What is actually dirty in the worktree is Phase 2: Define Server Runtime Boundary. The dirty files map 1:1 to that phase's "What To Implement" section. The remaining work to "finish this branch" is: confirm Phase 1 with concrete checks (not another reviewer agent), land Phase 2, push.

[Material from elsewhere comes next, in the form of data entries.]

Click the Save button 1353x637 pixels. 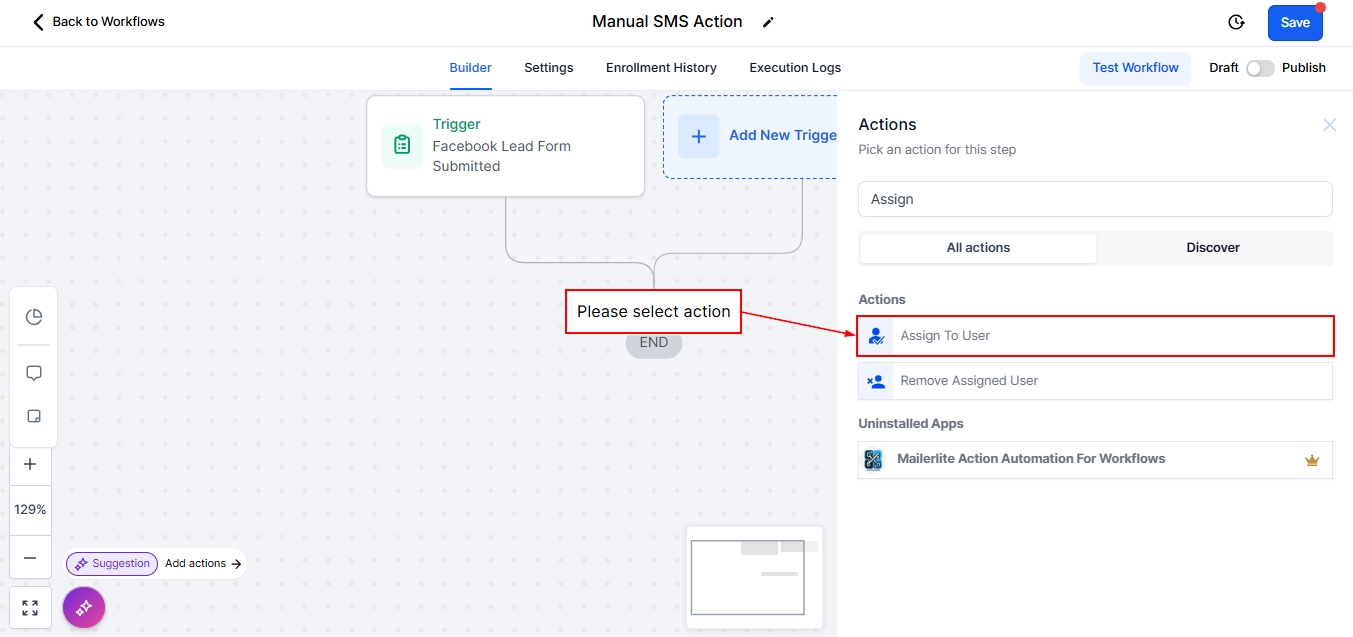point(1295,23)
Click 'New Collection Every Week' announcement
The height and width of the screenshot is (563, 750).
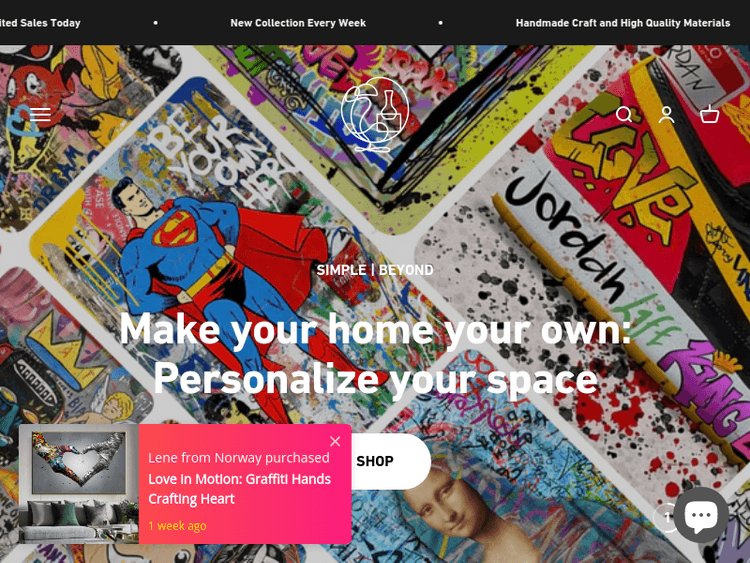pyautogui.click(x=298, y=23)
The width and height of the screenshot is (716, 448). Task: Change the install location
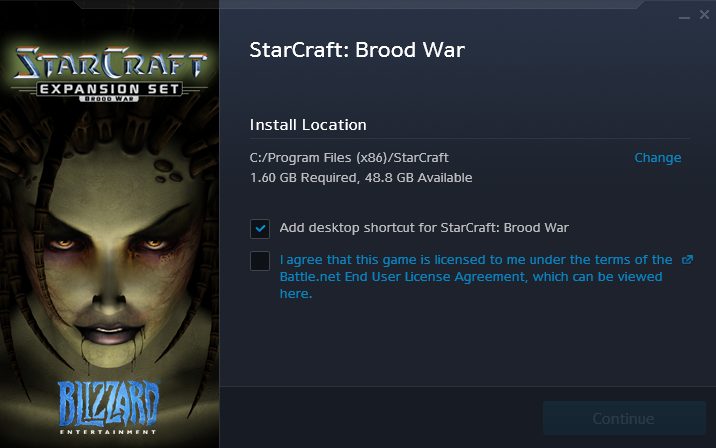(x=658, y=158)
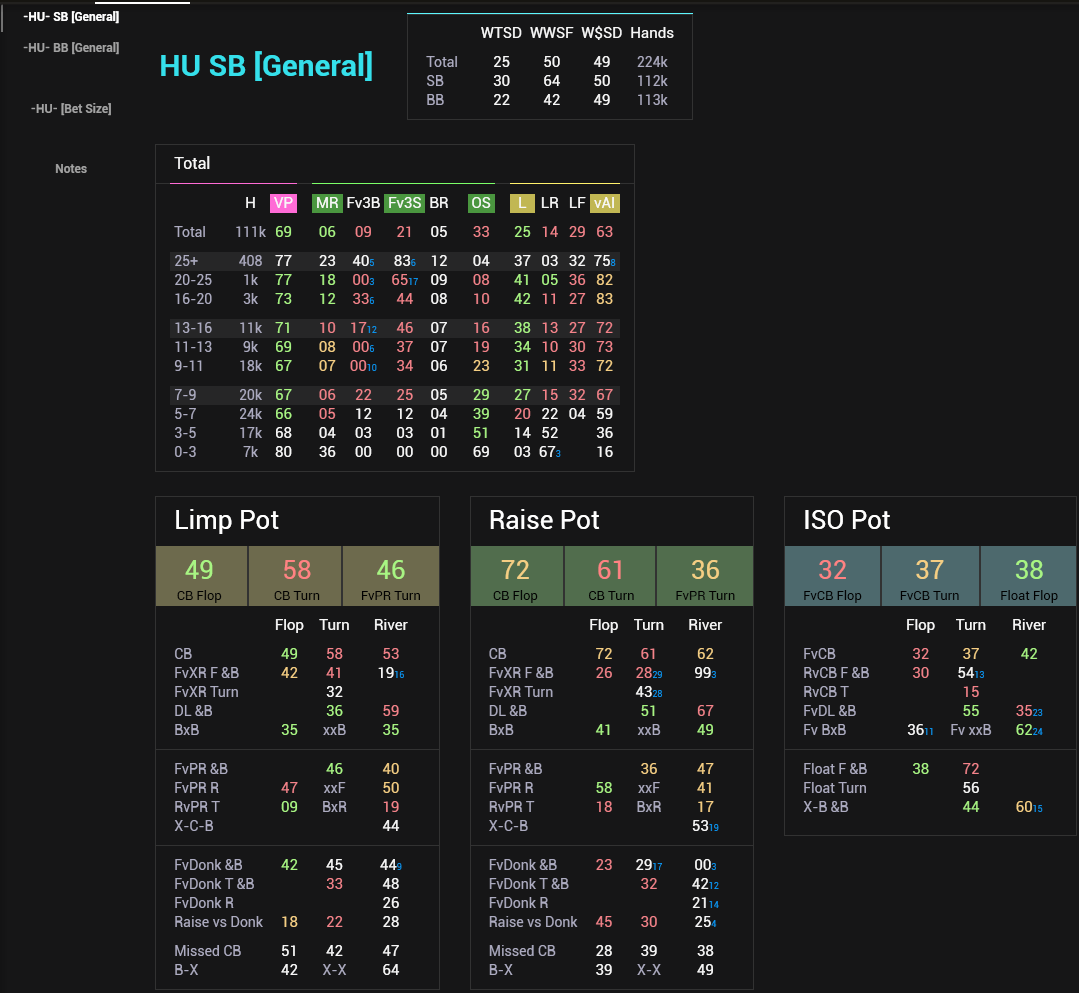Open the Notes tab in the sidebar
Viewport: 1079px width, 993px height.
point(71,169)
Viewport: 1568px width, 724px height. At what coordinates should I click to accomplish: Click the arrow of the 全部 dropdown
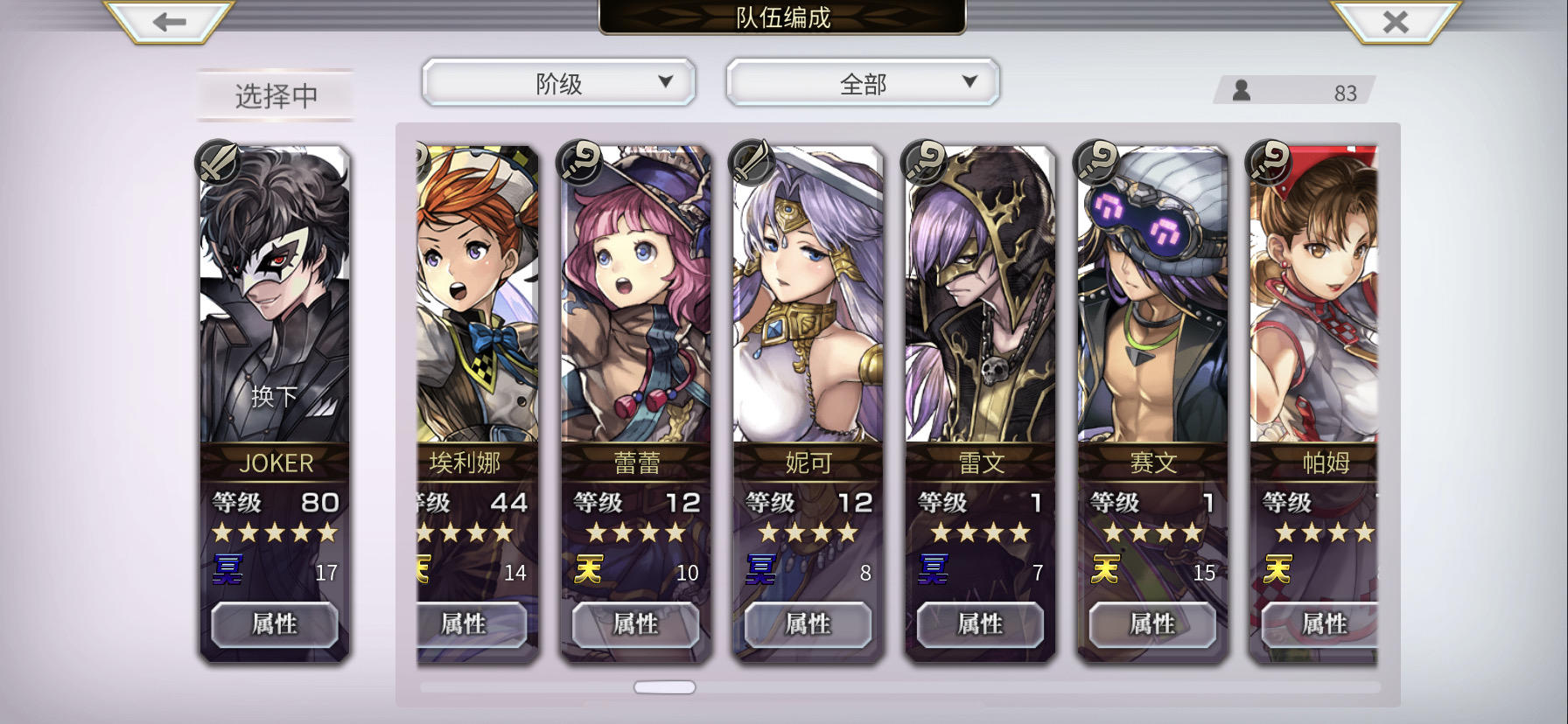click(970, 81)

Phases 3–13 (BullMQ queue, event-to-job pipeline, provider extraction, hook routing, MCP, compat, Docker, team auth, observability, final verification) are explicitly out of scope for this branch. The PR is already 167 files / 23.5K insertions. Continuing past Phase 2 here would make review impossible.
Phase 0: Documentation Discovery
Sources Read
plans/2026-05-07-server-beta-independent-bullmq-observation-runtime.md(parent plan, 987 lines, all 14 sections from Phase 0 through Phase 13)PR_REORIENTATION_REPORT.md(660 lines) — independent inventory of committed + dirty surfacesgit status,git log --oneline -15,git diff --stat HEAD- Worktree:
src/server/runtime/{ServerBetaService.ts,create-server-beta-service.ts,types.ts} - Worktree:
src/storage/postgres/— already in commit4e0fc77a
Concrete Findings
- Phase 1 (Postgres storage foundation) is committed in
4e0fc77a. Includes scopedaddSource,transitionStatus, generation-job eventappend, FTS via generatedcontent_searchtsvector + GIN index, tenant-scoped uniqueness constraints, and 20 integration tests including the negative-scope mutation test. - Phase 2 (server runtime boundary) is implemented but uncommitted. Files match the parent plan's Phase 2 deliverables exactly: independent
ServerBetaService,create-server-beta-service, disabled boundary types,.server-beta.{pid,port,runtime.json}paths, runtime labels in/api/healthand/v1/info, server-beta CLI lifecycle, build-hooks split into a separateserver-beta-service.cjsbundle, ephemeral-port test for/api/healthand/v1/info. - Two doc artifacts (
AGENTS.md,PR_REORIENTATION_REPORT.md) are also untracked. Decide before push.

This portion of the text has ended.